I took a resident of the Lodge at the Woods to Coast Laboratory Services for a blood draw Monday. While waiting in the lobby I saw it!!!  An almost brand new copy of the September 2013 issue of National Geographic Magazine with the cover showing the Statue of Liberty with water up over her knees. The title was “Rising Seas”. I picked it up and it still had it’s special poster inside called, “Mapping a World Without Ice”. I had to have it!! What to do. My job takes me to many lobbies in Fort Bragg. I know where the good magazines are. Occasionally I’ve been known to take one home with me or even encourage a resident of the Lodge to take one home but this was a moral decision. A brand new magazine would be a first. How to get it out. I could put it under sweat shirt or maybe just fold it up with the paperwork I always bring with each resident. What to do, what to do? While they were drawing blood I just asked if I could take the magazine home. They said, “sure”. Problem solve, honesty is the best policy. 

You can see the online issue on their website.

The Marshall Islands are Doomed

I guess this could become a feature of this blog–what is doomed by climate change? Once again this is not some future event but is happening now.

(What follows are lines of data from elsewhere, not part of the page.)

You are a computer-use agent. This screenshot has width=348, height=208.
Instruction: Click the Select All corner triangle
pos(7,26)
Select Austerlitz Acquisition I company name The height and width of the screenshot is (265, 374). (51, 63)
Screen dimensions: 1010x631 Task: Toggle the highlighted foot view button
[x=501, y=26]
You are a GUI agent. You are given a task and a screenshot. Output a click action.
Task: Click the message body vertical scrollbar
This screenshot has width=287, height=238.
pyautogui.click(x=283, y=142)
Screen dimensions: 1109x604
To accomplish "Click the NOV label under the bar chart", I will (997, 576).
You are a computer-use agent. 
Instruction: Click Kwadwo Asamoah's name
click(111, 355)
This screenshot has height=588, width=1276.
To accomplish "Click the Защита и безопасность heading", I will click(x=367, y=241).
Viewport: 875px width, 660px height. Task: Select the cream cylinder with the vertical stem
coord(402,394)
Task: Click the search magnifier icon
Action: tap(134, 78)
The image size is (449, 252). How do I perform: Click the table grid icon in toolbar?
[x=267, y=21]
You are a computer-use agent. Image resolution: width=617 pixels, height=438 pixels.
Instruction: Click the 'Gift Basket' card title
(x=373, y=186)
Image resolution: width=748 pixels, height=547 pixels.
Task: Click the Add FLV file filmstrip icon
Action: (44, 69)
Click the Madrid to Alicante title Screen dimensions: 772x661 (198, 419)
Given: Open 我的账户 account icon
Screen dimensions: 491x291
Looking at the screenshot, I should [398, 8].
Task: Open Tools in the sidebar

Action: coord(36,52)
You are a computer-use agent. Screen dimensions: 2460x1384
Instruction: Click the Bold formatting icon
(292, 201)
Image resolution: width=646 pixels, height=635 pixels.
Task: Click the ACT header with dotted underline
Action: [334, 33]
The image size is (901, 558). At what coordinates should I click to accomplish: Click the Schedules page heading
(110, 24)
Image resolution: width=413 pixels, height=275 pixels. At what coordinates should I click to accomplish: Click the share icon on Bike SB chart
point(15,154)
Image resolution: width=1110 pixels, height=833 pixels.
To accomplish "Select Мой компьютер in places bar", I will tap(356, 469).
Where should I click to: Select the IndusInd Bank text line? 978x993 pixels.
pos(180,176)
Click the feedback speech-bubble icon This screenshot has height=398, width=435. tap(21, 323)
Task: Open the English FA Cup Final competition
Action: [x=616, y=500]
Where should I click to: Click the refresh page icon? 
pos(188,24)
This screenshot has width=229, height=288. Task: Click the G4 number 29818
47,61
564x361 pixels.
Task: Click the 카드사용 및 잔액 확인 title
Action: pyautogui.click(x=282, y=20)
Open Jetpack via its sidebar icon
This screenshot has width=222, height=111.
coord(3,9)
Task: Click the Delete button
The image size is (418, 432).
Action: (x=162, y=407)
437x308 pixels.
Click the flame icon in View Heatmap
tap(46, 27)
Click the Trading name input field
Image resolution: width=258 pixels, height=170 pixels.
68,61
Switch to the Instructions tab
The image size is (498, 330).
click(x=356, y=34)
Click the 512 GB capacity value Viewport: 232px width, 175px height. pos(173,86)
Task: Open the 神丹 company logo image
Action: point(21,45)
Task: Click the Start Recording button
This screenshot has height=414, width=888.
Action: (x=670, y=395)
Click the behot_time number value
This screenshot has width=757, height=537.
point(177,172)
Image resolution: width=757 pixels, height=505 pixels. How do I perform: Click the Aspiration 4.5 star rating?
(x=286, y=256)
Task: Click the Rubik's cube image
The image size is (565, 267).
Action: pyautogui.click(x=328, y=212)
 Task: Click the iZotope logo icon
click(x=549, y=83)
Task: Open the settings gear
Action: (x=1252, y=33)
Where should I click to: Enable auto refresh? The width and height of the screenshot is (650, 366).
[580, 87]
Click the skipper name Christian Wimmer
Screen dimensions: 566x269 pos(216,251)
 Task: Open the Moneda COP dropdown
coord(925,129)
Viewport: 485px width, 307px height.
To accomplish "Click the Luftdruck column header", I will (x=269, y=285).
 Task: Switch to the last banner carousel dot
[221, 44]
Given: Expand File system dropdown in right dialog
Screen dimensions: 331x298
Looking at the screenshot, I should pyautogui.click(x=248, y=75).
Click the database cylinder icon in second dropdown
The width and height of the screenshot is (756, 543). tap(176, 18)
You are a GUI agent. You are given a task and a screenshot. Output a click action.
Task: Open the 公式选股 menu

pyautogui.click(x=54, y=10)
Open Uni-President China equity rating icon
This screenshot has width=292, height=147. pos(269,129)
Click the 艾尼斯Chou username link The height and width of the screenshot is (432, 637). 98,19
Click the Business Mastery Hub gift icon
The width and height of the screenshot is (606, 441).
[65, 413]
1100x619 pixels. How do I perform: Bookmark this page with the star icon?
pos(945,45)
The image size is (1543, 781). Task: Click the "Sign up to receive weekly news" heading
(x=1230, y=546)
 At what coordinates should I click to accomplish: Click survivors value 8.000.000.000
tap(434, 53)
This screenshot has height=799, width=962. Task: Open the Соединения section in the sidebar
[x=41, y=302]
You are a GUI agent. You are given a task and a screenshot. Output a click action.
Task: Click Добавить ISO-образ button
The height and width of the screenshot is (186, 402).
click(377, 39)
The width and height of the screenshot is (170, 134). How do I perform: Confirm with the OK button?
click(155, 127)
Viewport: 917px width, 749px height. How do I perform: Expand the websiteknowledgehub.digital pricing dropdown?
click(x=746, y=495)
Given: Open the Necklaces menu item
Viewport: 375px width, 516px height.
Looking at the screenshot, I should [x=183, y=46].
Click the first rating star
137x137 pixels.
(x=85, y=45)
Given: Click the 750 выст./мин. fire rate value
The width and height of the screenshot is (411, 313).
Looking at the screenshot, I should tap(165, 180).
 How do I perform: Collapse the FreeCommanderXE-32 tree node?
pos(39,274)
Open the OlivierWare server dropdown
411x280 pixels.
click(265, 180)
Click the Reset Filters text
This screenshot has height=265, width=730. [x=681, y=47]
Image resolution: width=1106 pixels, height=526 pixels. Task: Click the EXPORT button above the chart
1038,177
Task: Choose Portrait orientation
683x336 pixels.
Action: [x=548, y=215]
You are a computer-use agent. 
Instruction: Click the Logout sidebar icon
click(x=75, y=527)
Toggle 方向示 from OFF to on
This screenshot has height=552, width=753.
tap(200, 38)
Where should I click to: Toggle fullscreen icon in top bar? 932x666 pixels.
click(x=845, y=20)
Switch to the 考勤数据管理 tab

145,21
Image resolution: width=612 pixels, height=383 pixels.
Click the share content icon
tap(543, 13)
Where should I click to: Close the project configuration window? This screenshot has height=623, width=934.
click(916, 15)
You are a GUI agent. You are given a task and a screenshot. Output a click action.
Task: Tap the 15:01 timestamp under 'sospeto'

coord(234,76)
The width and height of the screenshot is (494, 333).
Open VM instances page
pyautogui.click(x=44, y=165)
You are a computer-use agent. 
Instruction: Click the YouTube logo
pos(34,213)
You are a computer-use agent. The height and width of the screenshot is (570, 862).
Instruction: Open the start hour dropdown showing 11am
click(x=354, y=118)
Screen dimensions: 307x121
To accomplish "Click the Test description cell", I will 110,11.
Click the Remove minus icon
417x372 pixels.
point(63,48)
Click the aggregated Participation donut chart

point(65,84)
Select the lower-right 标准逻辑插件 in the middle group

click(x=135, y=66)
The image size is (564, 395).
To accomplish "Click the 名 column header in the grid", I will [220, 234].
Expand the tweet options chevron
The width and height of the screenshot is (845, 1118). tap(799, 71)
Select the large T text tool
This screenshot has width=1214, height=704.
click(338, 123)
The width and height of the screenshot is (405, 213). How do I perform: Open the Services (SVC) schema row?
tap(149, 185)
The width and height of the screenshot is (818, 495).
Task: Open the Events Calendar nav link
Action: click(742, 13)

“For the tens of thousands of people who live in the Marshall Islands, a string of more than 1,000 low-lying islands and coral atolls in the North Pacific Ocean, last week’s storms brought yet another reminder that the impacts of climate change aren’t something that awaits in a far-off, distant future.

They’re happening now.

Extremely high tides, combined with storm surge of 6 to 8 feet, lashed the coastline of the southern Marshall Islands around its capital Majuro on June 25, inundating the southern end of the atoll in up to 2 feet of water in many areas.”

At the same time, many of the northern Marshall Islands are in the middle of their worst drought in recent memory. Failing crops and dwindling water supplies have made the situation so dire for the roughly 6,000 people on these islands — many have been living on about a quart of water a day — that fresh water and food are being carried in by boat.”

“The biggest climate change impact on these low-lying islands, scattered across nearly a million square miles of ocean just north of the equator, is sea level rise, the result of warming ocean temperatures and the melting of polar ice sheets and glaciers around the world.”

The land rises only about 6 feet above sea level, leaving the Marshalls with little margin during severe weather.”


The above quotes are taken from two articles that are here and here.